- _AIM OF THE EXERCISE_
Turn the lines from the line with "You are a GUI" to the line with "Task: Click the VBE Save icon", both included, into a numbered list with no blank lines. Omit the pictures.

- _MATERIAL PROVIDED_
● ● ● ● ●

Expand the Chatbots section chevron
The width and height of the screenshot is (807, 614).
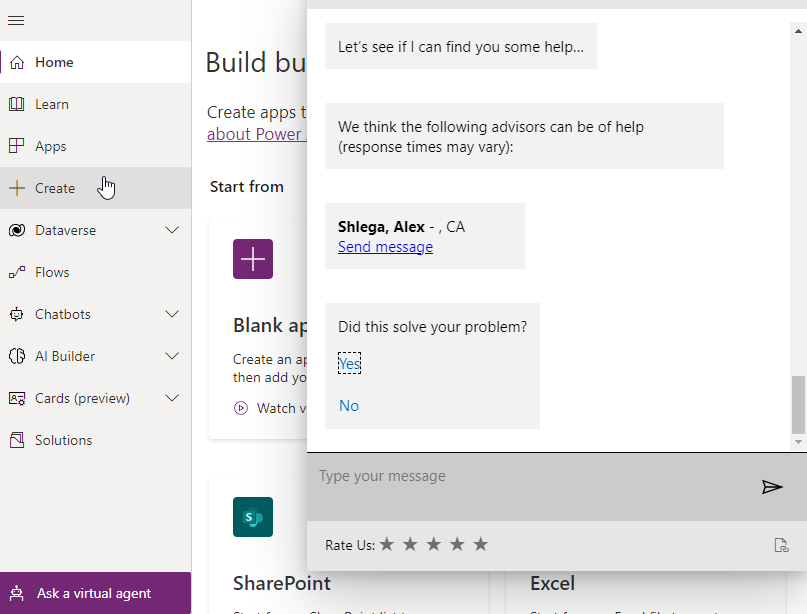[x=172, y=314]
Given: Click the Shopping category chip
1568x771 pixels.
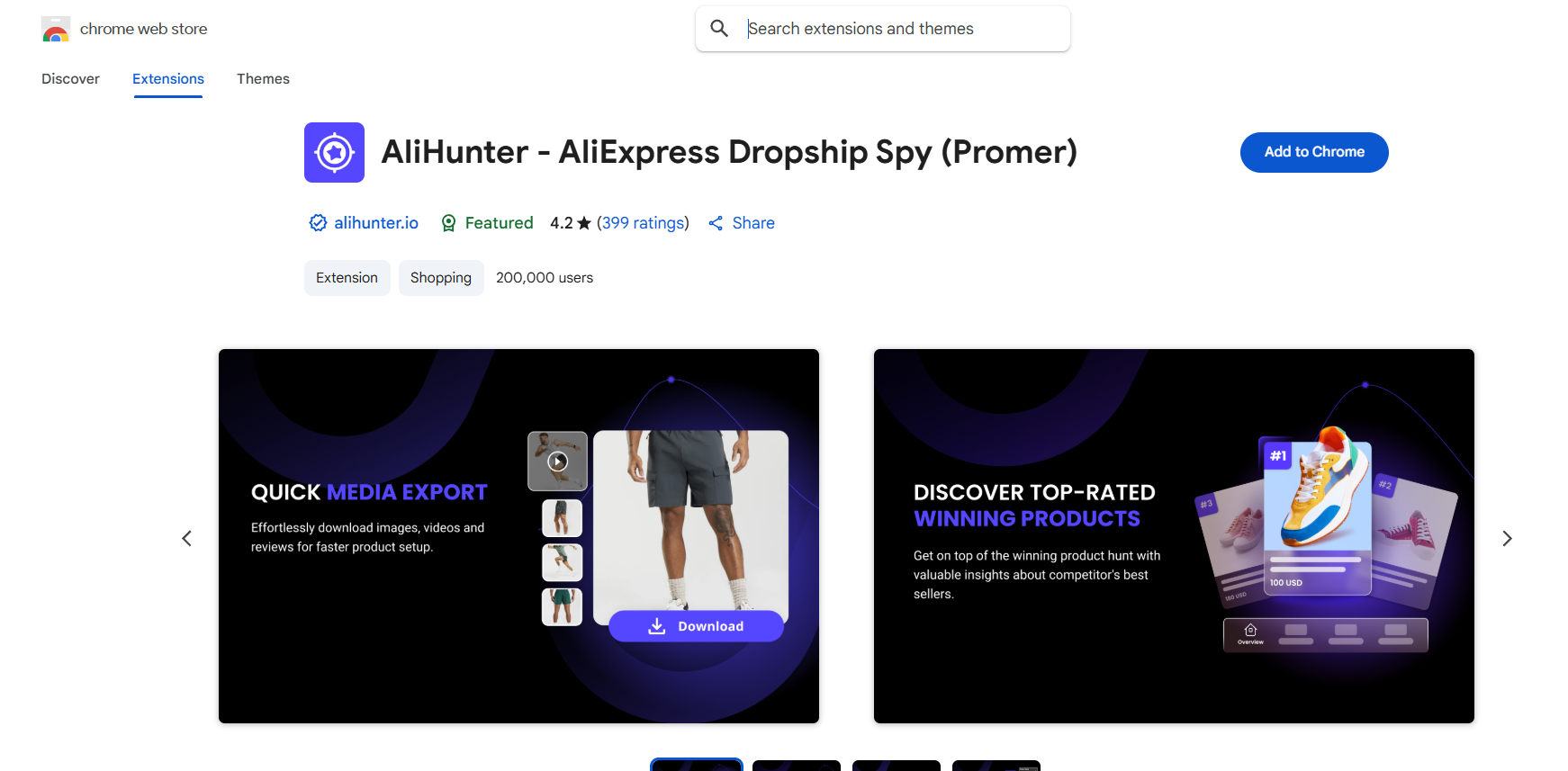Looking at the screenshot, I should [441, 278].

● ● ● ● ●

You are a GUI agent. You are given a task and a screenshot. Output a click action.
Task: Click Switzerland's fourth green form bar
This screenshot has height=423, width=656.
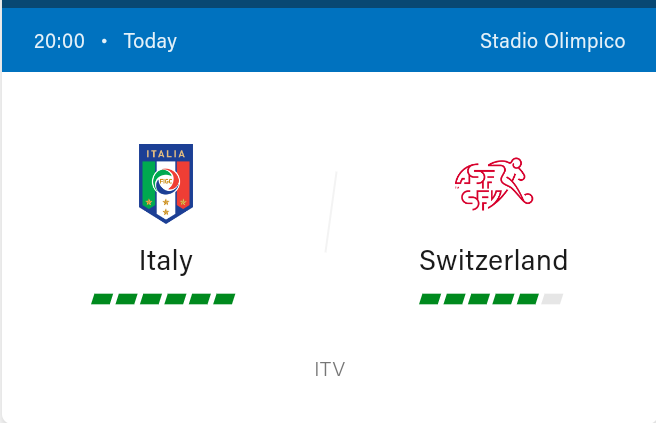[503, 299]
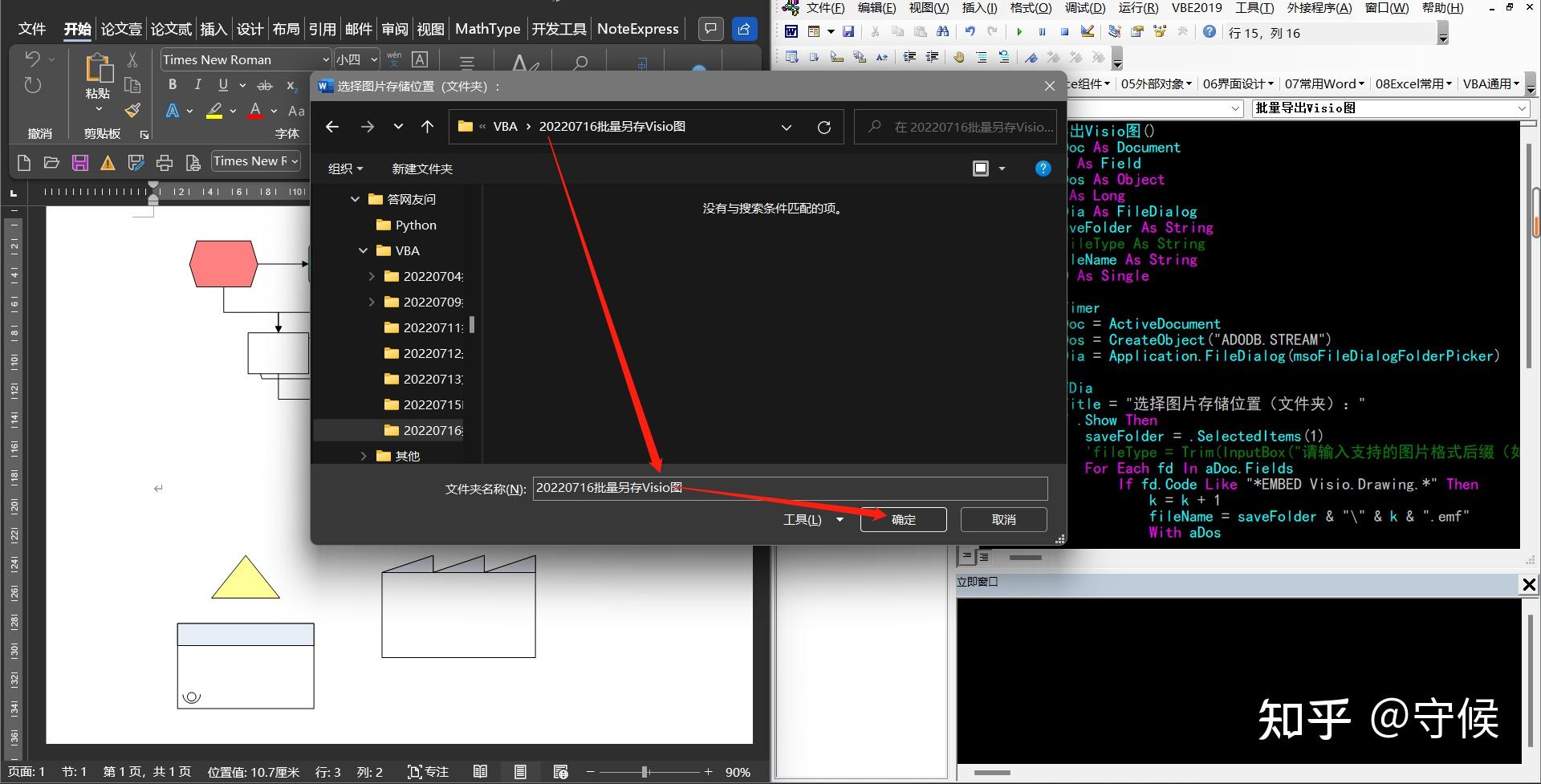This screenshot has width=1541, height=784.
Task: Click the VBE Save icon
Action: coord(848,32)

● ● ● ● ●

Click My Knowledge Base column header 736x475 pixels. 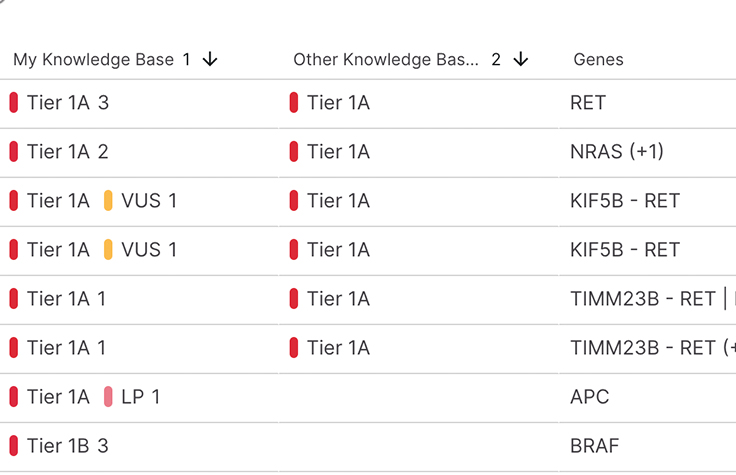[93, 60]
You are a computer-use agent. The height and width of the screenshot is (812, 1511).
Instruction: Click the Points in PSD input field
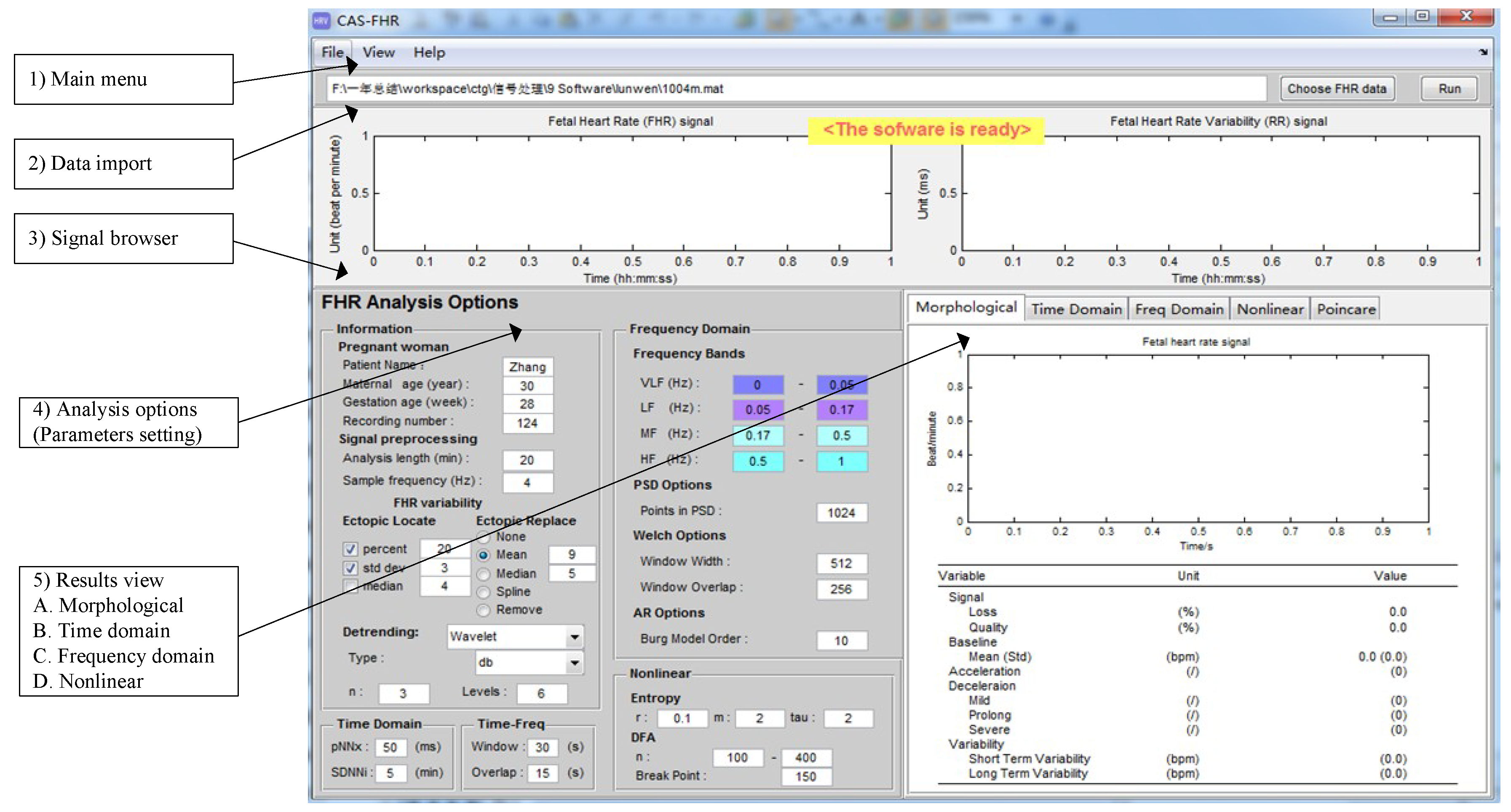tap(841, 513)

● ● ● ● ●

- _WRITTEN SOLUTION_
1. You are a GUI agent. You are given a task and a screenshot. Output a click action.
2. Task: Click Switzerland's fourth green form bar
3. This screenshot has height=423, width=656.
4. [503, 299]
5. This screenshot has width=1541, height=784.
6. Task: Click the VBE Save icon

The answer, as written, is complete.